Webinar: “Language’s trap: when our words mean something else”
Online seminar delivered by Prof. Andrea Casals, as part of the Environmental Humanities series, a topic promoted by SARAS Institute for Latin America after the conference “Environmental Humanities for the 21st Century”.
During her presentation, Casals will approach the idea of the “composition” as a key element for planetary sustainability. Based upon Bruno Latour’s metaphor, she will comment on the challenges and opportunities that are faced when constructing inter and transdisciplinary discourses that may enable us to rethink the relationship between human beings and nature.
Contextualization by the presenter
It seems impossible to think of the sustainability of life as we know it in this planet, unless we begin to pay attention to the human agents that generate planetary pressure. Although scientists specialized in the environment can measure such pressure with relative certainty, their data is not capable of preventing it per sé. This data is not effective if it remains disconnected from the rhetoric, political, social, cultural and affective forms with which global change is manifested or represented in the diverse communities.
In 2014, Bruno Latour in his participation at the festival of Puerto Ideas in Chile was proposing, as a solution to this impossibility, a “composition” between scientists, artists and social agents, understanding it as the only way to be able to convey a message that may impact deeply in our imaginary and hence push forward towards cultural changes that may enable us to relate creatively and assertively towards the environment, accepting the global crisis and our responsibility within it. In Latour’s composition metaphor, the work between different disciplines is indispensable and, in this concept, the environmental humanities begin to emerge. The proposition is clear.

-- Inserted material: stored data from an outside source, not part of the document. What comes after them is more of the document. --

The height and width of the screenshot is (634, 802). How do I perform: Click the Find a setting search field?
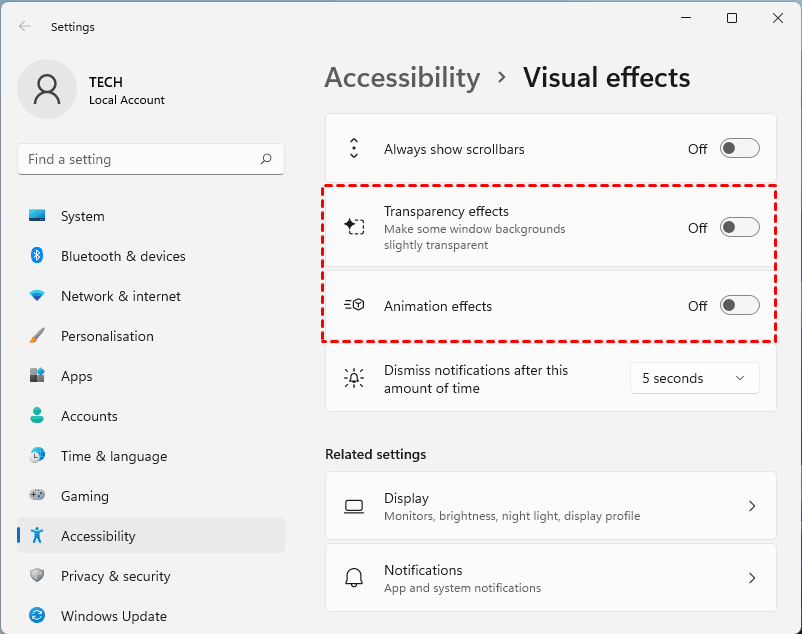pyautogui.click(x=140, y=159)
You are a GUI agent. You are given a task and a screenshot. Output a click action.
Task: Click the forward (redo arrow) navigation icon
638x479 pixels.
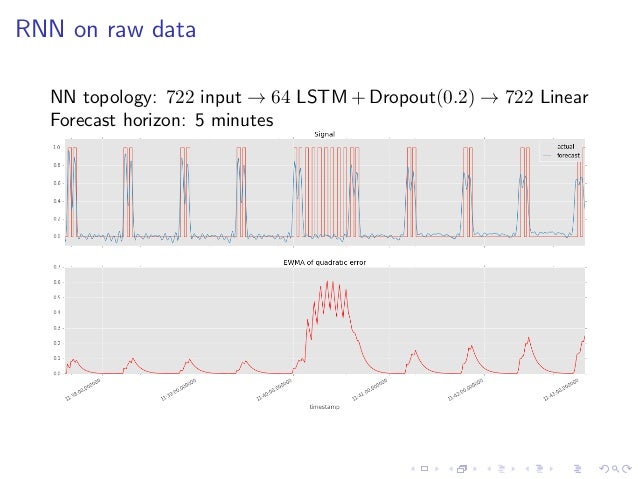click(627, 469)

However, it is also clear that we have not been able to establish the so-called interdisciplinary dialogue and least of all the much-needed transdisciplinary work.
On this opportunity, I would like to rely on some specific literary and pedagogic examples where by an evident lack of interdisciplinarity, the ecological intention is not enough when trying to convey the transformative message sought after.

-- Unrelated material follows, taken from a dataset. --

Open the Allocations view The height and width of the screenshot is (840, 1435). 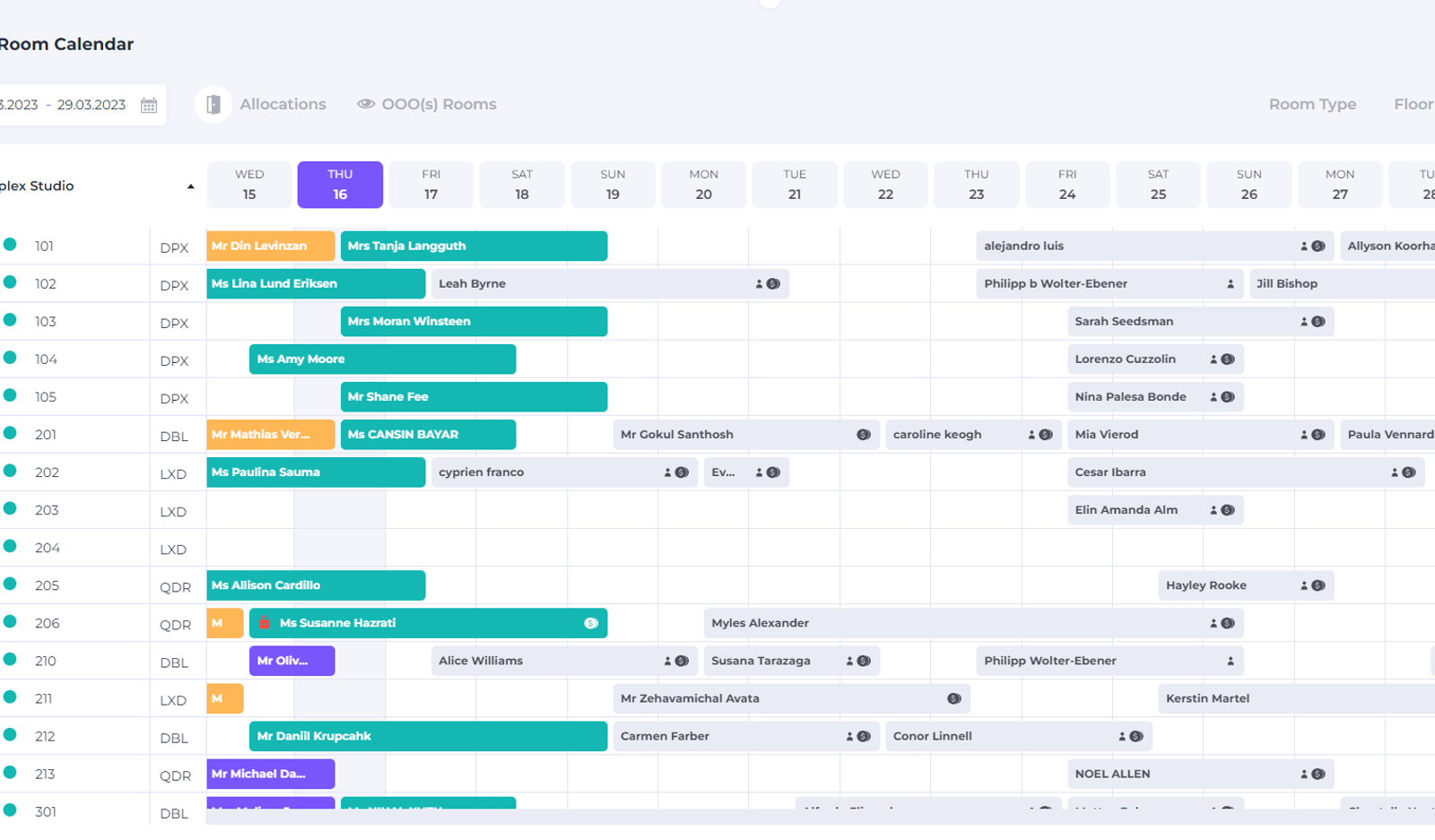pos(283,104)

Date: Tuesday, October 23 2018.
Time: 2pm (GTM-3).
Please check your local time depending on location by clicking here.
This activity is free of charge but requires enrolment completing the online form available here.
Access will be available from any device with an internet connection.
Please note that this seminar will be delivered in Spanish.
Organized by SARAS Institute.
About the presenter
Andrea Casals is a Literature Professor at the Faculty of Humanities from the Pontifical Catholic University of Chile where she was awarded her Doctorate in Literature and her Master’s in Human Settlements and the Environment. Currently, she is a postdoctoral researcher on environmental consciousness in Chilean children’s and youth literature of the new millennium (Project Fondecyt #3170134), she is an editor at the academic journal English Studies in Latin America (ESLA) and International Liaison for the Association for the Study of Literature and Environment (ASLE). Some of her main publications include “Environmental (In)justice and Mestizo Writing” and “Ecocriticism and Ecological Writing in Chile” (both in ISLE, Volume 23 Issue 1,Winter 2016). In 2017 she was awarded the prize Haz tu tesis en cultura on her essay “Violeta Parra en el flujo del compostaje cultural”.